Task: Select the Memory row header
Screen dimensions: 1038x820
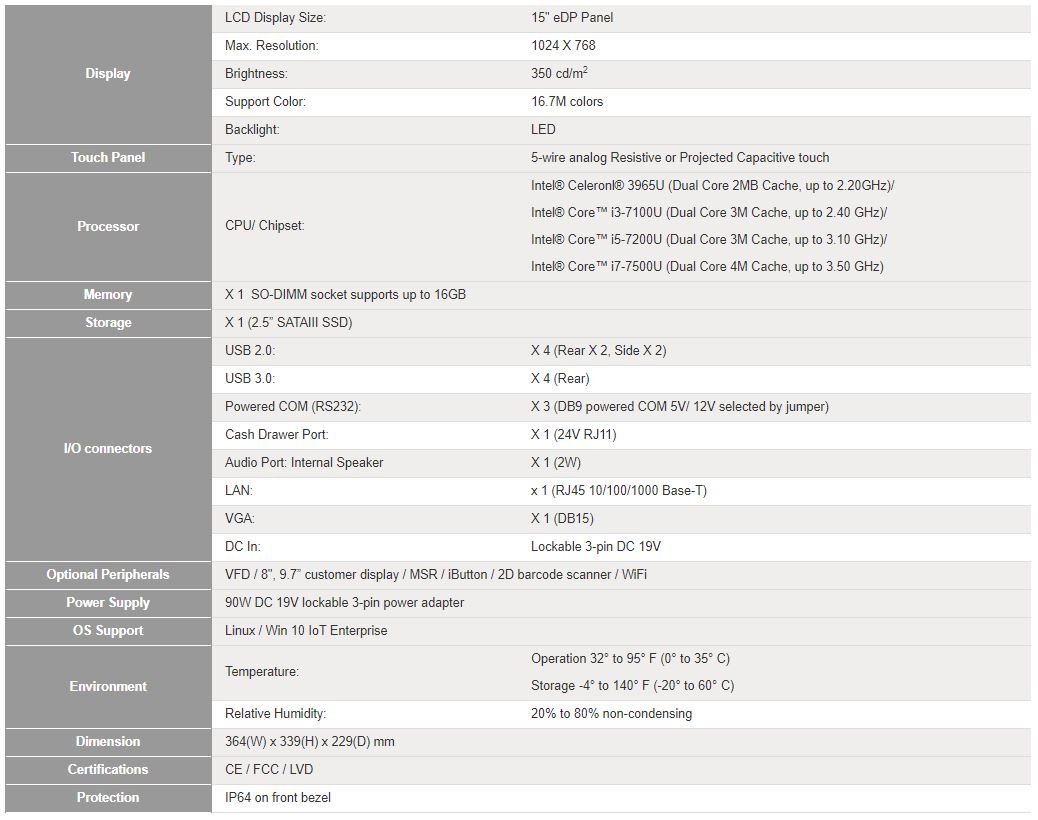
...
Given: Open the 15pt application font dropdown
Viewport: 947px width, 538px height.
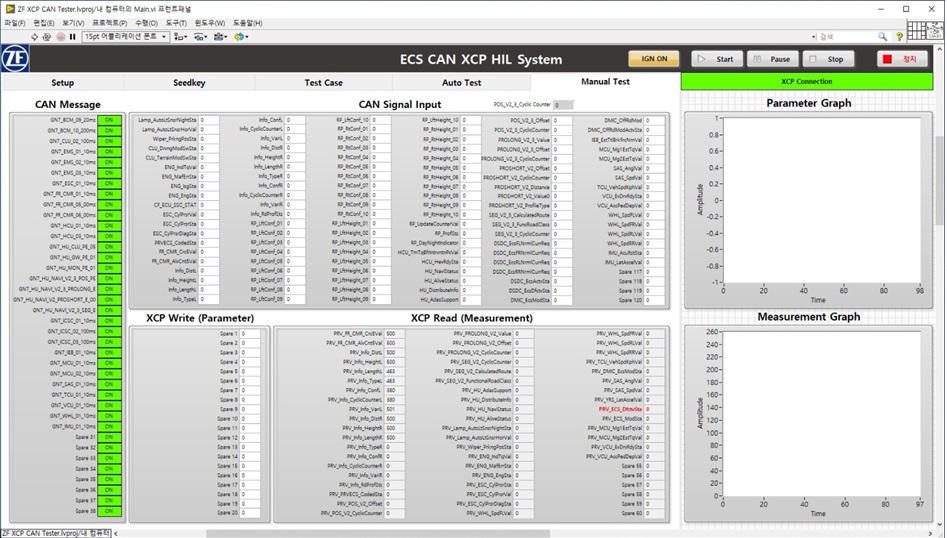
* * *
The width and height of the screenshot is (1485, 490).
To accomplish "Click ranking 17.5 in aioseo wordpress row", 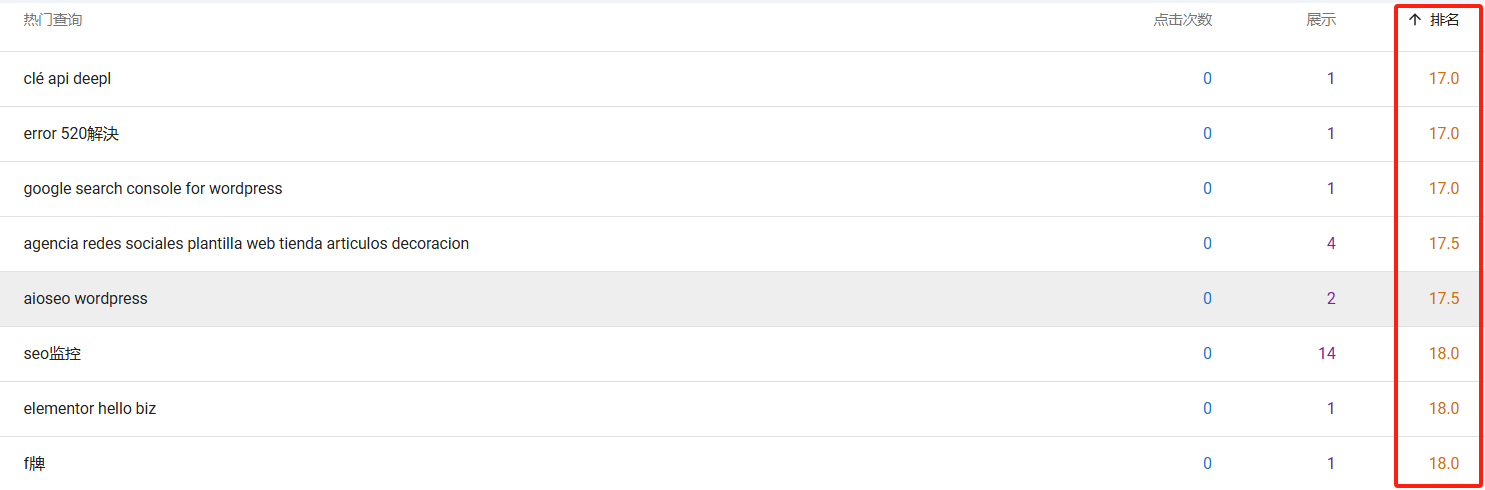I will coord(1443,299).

INSTRUCTIONS TO FOLLOW: Please copy each line of the material that contains the word "width".

COMPLETED TASK:
Viewport: 947px width, 538px height.
The width and height of the screenshot is (1485, 490).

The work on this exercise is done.